DATA FOR PROCESSING Start Marker
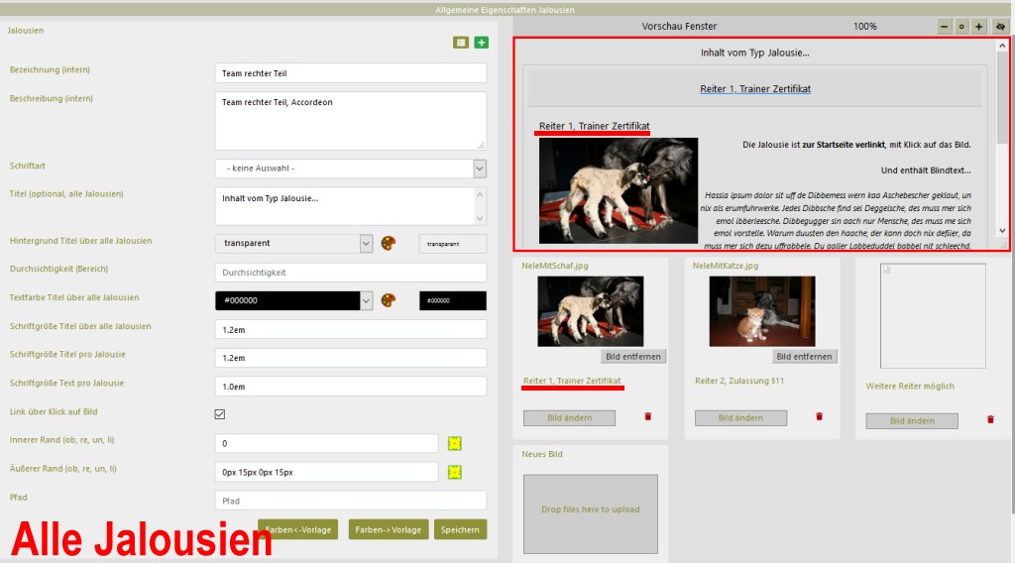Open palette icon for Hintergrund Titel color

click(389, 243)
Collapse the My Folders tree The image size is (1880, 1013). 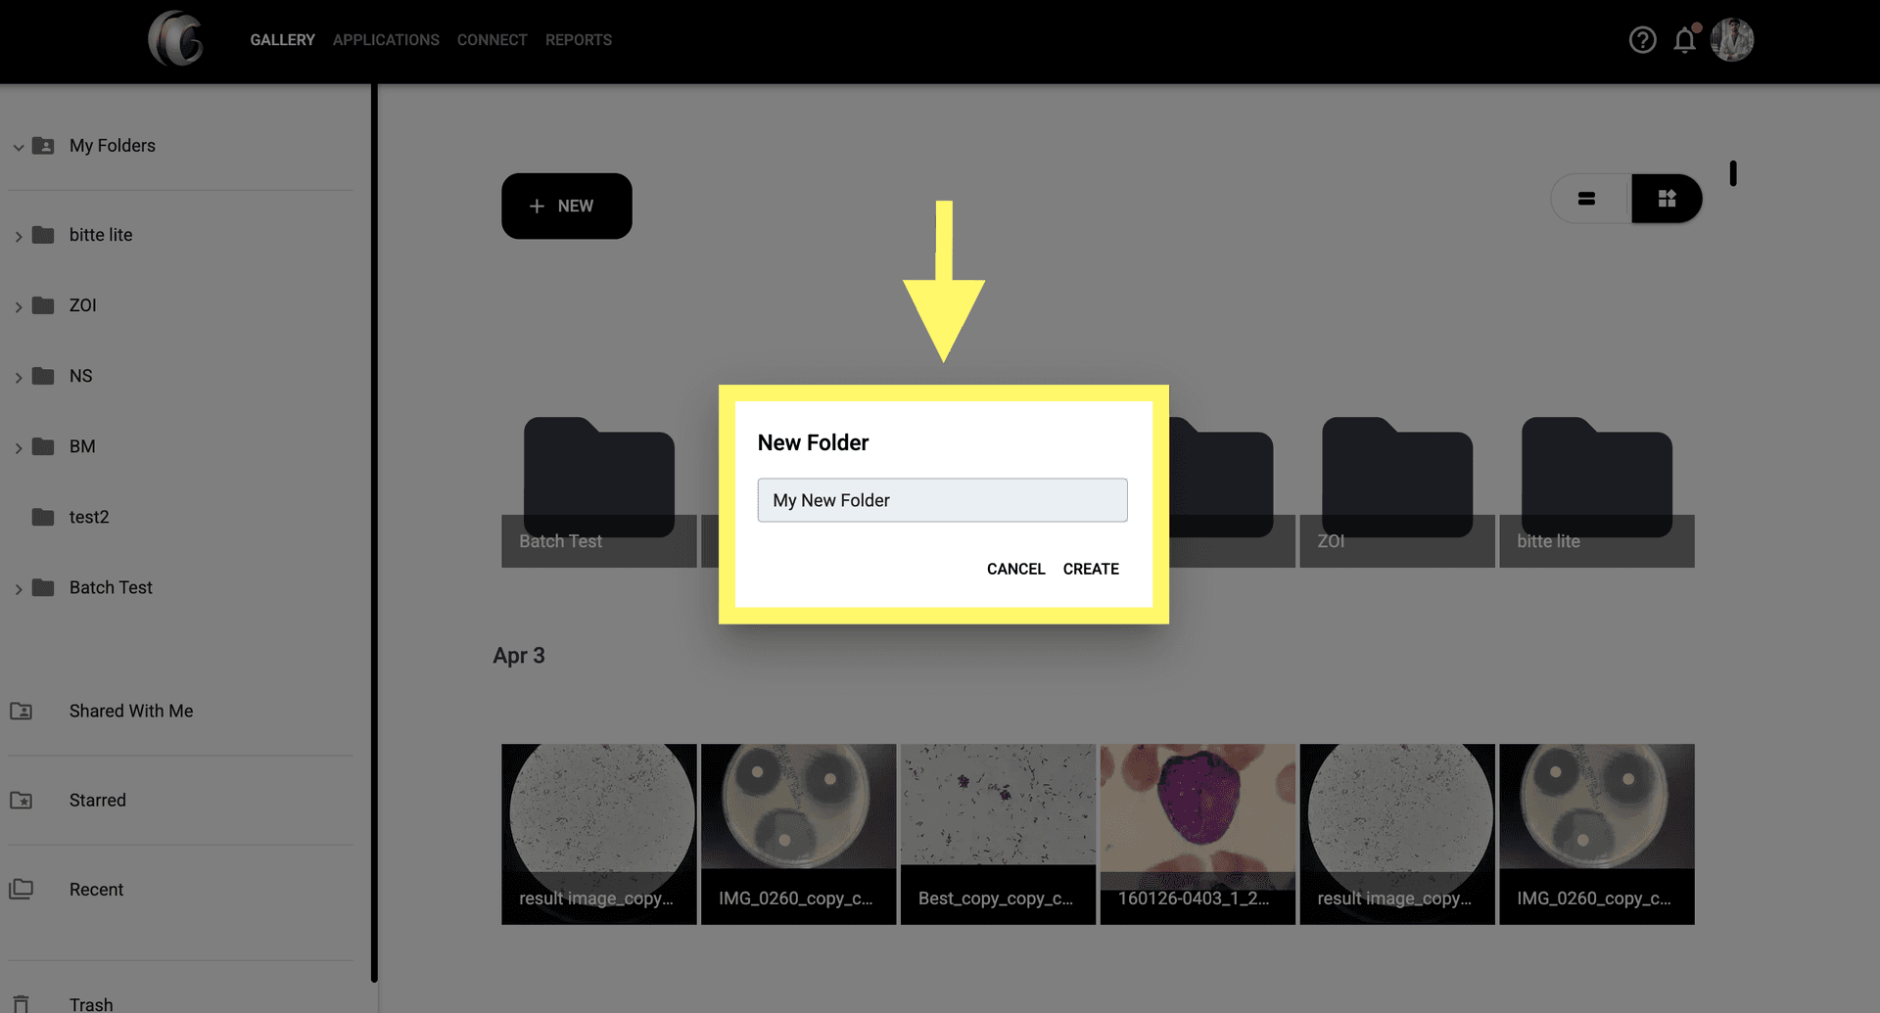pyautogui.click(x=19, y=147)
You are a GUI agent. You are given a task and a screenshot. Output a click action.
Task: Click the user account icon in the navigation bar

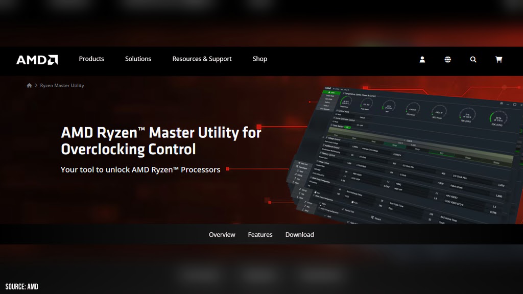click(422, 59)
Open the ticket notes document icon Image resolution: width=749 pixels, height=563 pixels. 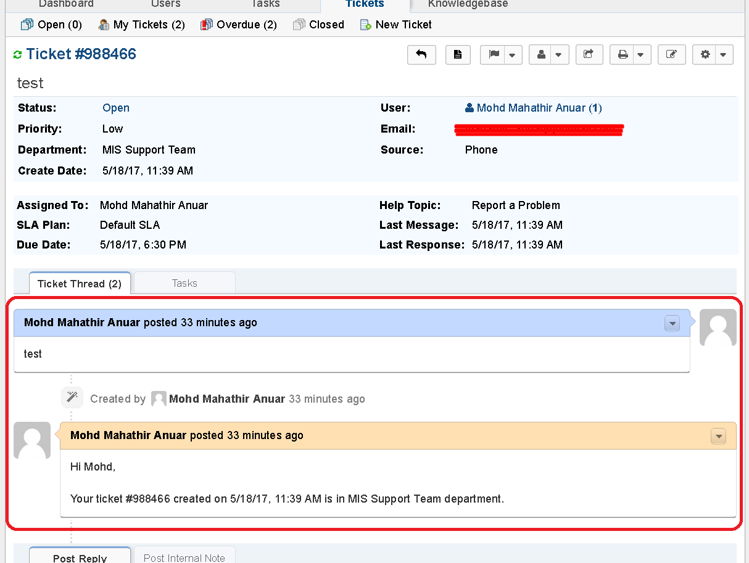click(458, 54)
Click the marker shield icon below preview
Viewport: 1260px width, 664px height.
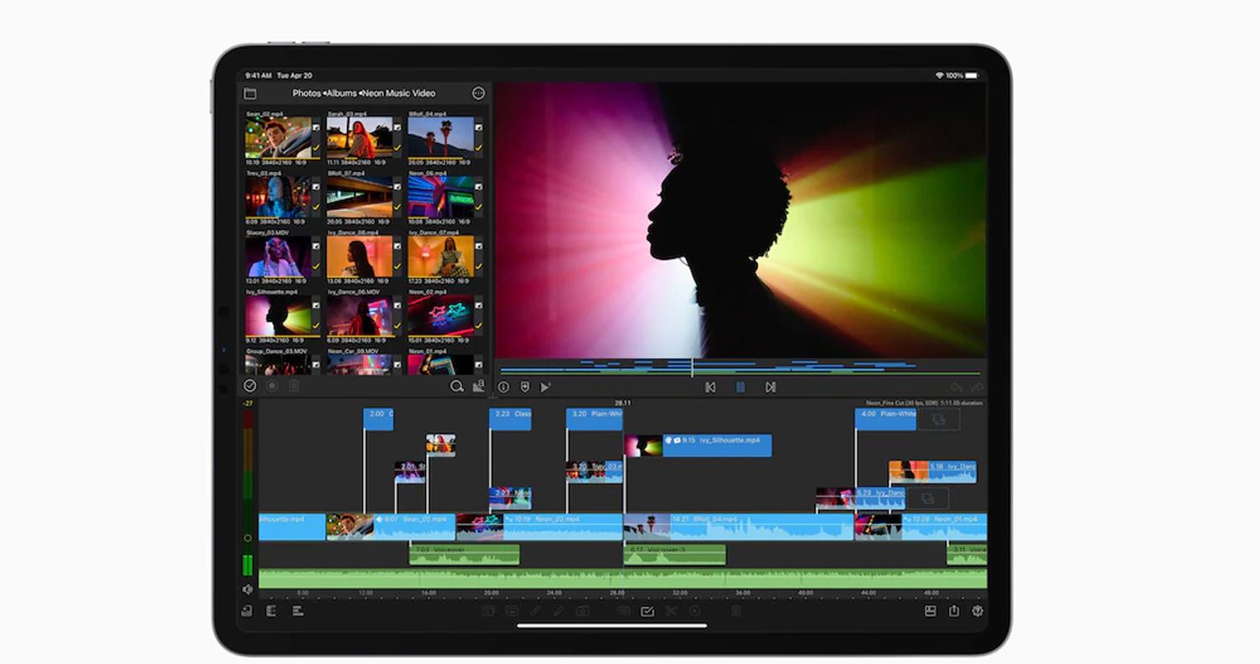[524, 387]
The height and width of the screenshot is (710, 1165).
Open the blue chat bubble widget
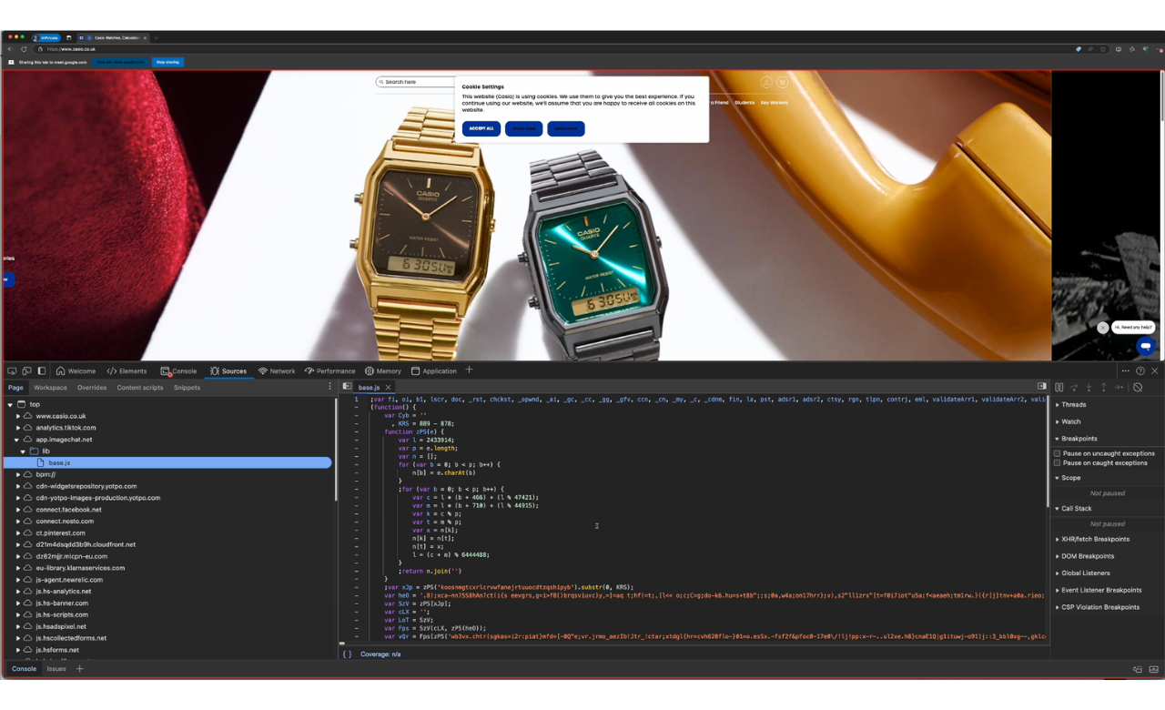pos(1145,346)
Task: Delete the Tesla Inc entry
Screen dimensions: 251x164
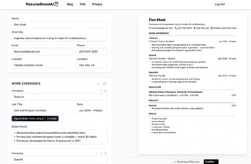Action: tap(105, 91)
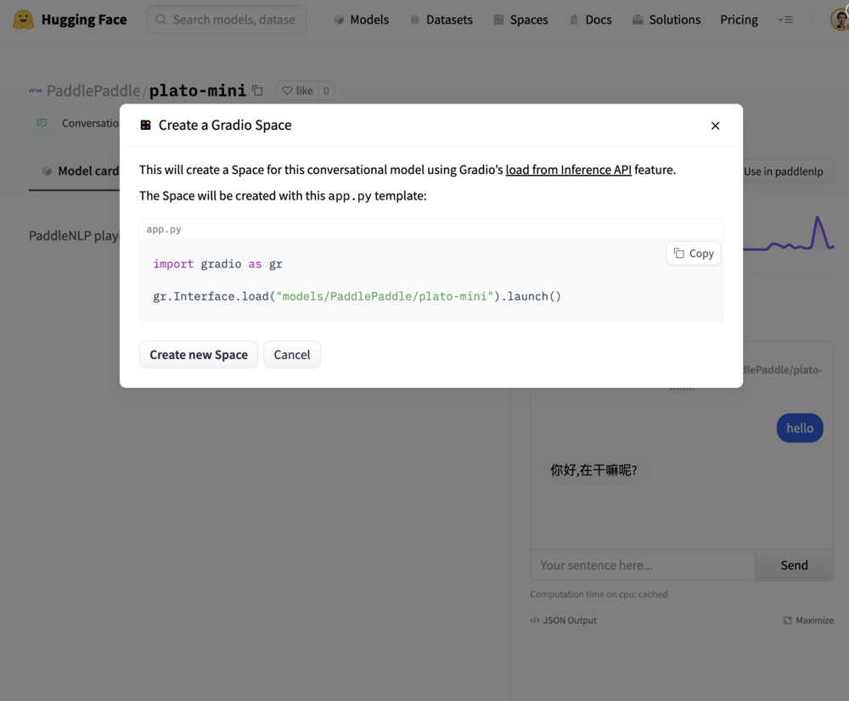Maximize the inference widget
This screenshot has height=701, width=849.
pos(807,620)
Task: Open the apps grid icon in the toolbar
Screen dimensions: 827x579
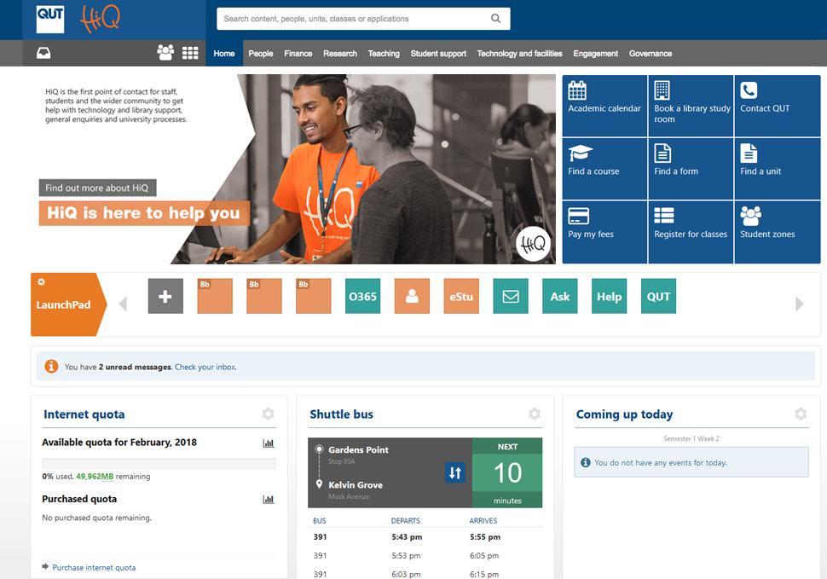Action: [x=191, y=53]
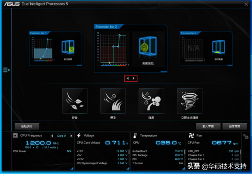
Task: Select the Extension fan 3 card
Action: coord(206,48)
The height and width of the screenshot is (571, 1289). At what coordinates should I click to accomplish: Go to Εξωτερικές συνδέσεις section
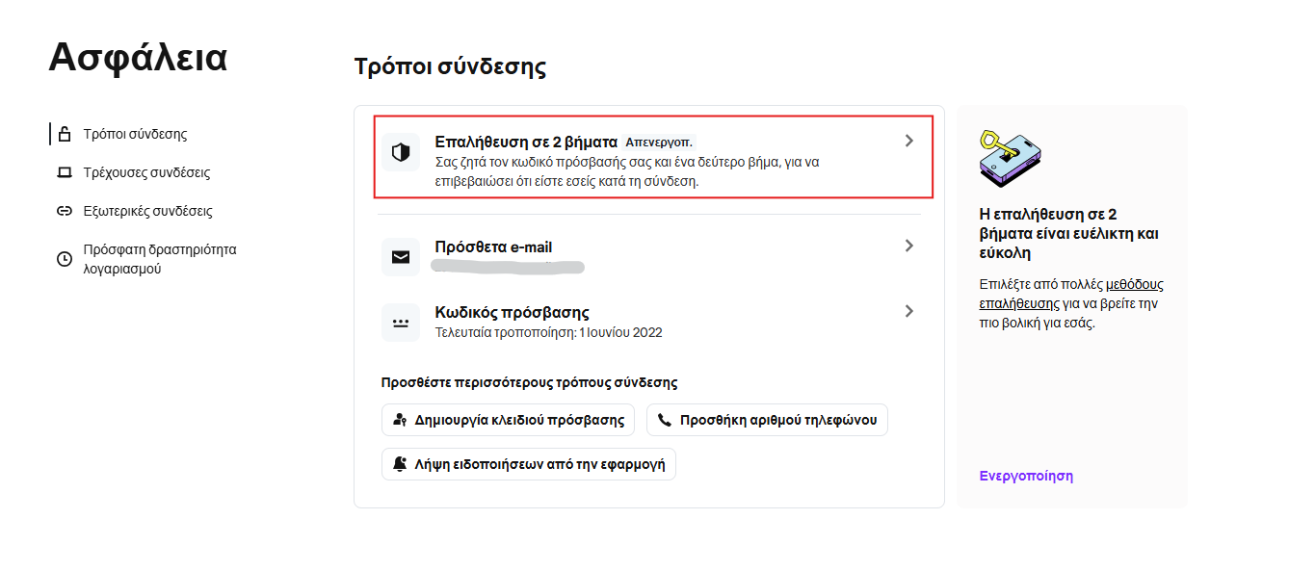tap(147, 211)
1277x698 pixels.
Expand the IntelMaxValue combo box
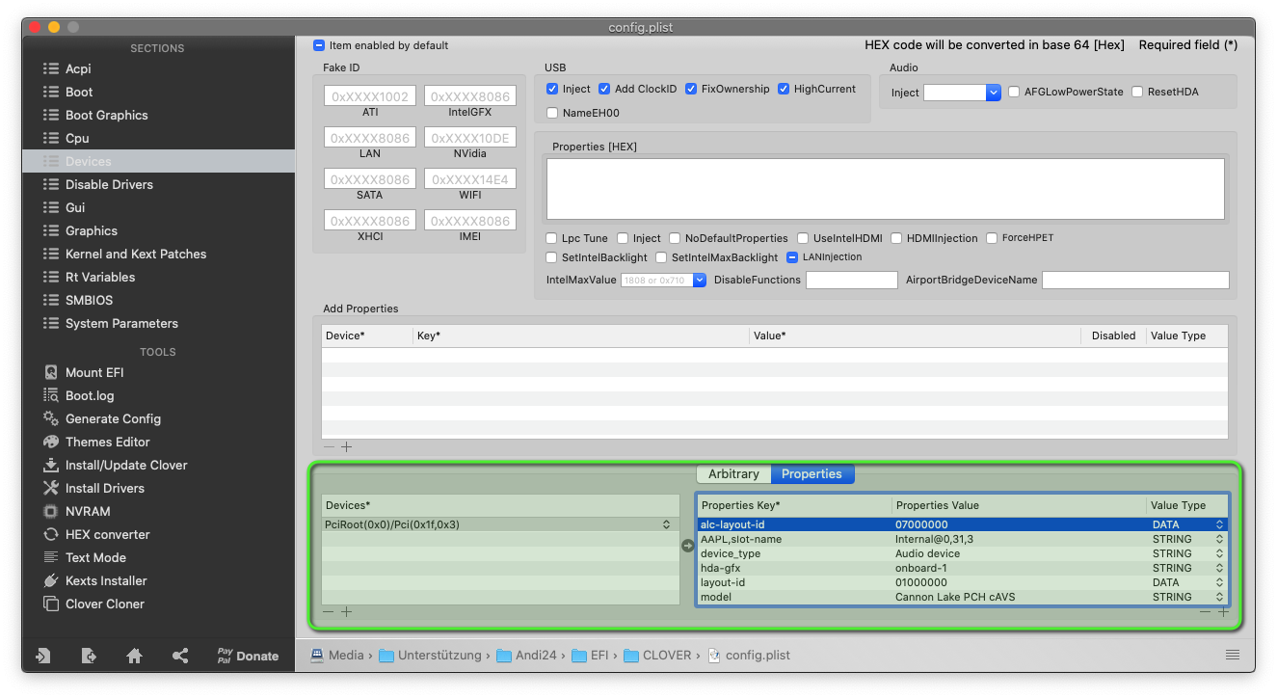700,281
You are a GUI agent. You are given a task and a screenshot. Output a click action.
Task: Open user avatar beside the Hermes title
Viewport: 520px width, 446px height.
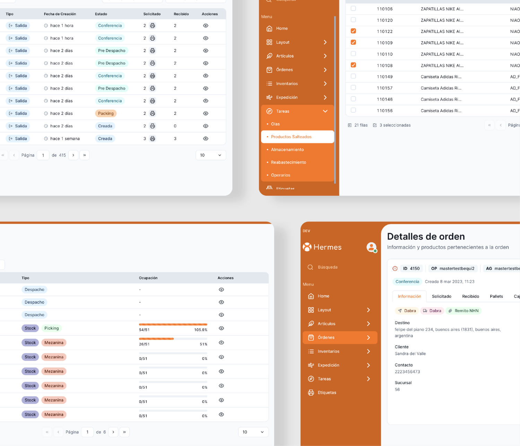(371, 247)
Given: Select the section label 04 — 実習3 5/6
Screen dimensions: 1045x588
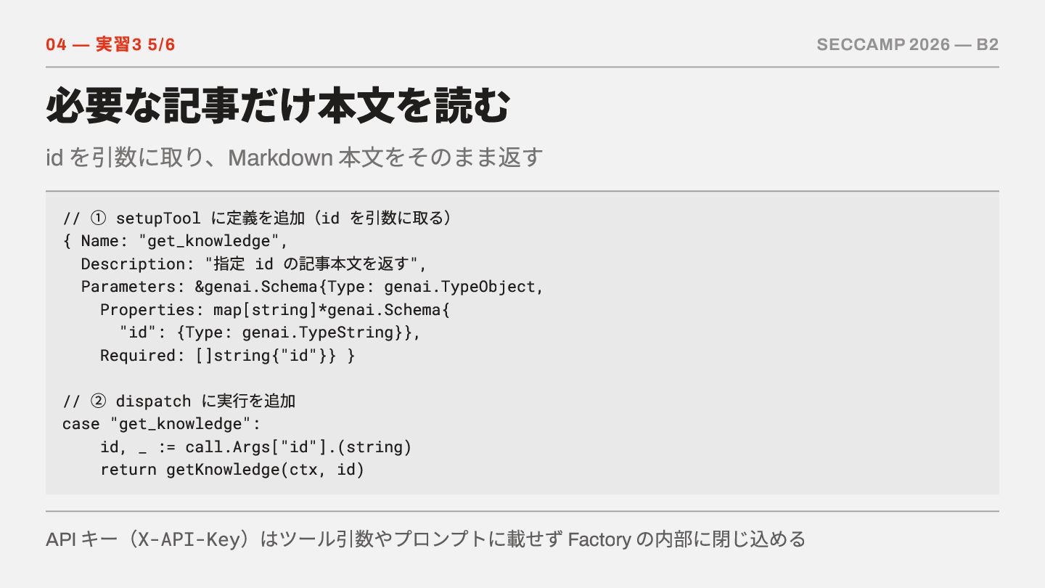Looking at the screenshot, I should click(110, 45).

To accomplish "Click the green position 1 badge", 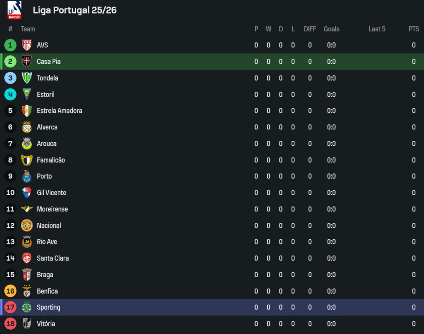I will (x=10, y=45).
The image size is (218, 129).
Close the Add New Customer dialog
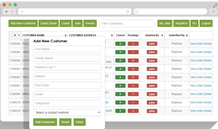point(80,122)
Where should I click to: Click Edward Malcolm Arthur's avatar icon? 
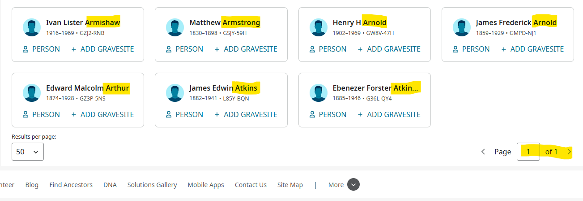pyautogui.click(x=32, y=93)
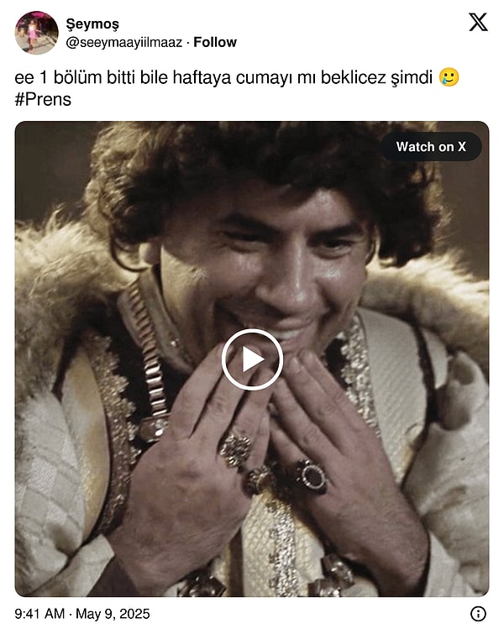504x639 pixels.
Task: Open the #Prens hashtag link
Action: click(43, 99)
DATA FOR PROCESSING End Marker
## [WORK TASK]
Print exactly, with no pictures, the lines above from the one that holds "The height and width of the screenshot is (710, 1165)." through the one that holds "Given: Select the section label 04 — 実習3 5/6", both of them included.

## [TASK ANSWER]
The height and width of the screenshot is (710, 1165).
Open the blue chat bubble widget
pos(1145,346)
Task: Delete the Tesla Inc entry
Screen dimensions: 251x164
Action: tap(105, 91)
Maximize the inference widget
This screenshot has height=701, width=849.
pos(807,620)
Task: Open the apps grid icon in the toolbar
Screen dimensions: 827x579
Action: [x=191, y=53]
Task: Select the Extension fan 3 card
Action: coord(206,48)
The height and width of the screenshot is (571, 1289). At what coordinates should I click to accomplish: Go to Εξωτερικές συνδέσεις section
tap(147, 211)
1277x698 pixels.
Expand the IntelMaxValue combo box
700,281
You are a GUI agent. You are given a task and a screenshot. Output a click action.
Task: Open user avatar beside the Hermes title
Viewport: 520px width, 446px height.
(371, 247)
Given: Select the section label 04 — 実習3 5/6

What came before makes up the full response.